**WORK REQUIRED**
Gather every line of the entries that includes the word "header".

**Saved entries**
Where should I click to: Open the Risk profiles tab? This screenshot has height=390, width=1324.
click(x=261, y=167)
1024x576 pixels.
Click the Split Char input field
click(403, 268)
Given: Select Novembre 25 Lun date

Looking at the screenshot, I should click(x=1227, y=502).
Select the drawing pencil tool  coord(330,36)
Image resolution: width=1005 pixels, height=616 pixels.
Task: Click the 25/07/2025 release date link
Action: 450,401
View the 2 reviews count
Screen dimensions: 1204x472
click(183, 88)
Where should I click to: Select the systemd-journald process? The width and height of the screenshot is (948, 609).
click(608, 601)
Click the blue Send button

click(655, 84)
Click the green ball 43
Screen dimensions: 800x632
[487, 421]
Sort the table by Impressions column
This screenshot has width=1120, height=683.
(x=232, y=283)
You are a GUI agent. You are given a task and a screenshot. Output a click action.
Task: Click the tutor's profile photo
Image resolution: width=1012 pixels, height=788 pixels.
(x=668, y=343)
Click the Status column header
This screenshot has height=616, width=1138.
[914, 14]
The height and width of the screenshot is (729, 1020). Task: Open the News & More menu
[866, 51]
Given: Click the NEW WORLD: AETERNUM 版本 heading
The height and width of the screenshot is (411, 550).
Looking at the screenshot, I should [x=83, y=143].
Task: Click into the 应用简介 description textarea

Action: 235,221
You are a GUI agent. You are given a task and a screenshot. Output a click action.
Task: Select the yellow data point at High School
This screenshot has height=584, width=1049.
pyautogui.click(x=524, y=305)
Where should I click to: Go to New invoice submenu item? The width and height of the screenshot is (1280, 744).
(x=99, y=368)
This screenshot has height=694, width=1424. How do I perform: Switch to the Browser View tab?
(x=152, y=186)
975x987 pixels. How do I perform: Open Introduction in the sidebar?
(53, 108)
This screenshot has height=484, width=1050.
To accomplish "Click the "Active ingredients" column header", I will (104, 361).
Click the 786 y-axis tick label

**RESPONSE FOR THIS EXERCISE**
Click the Status column header
To accomplish "Click the "Active ingredients" column header", I will (104, 361).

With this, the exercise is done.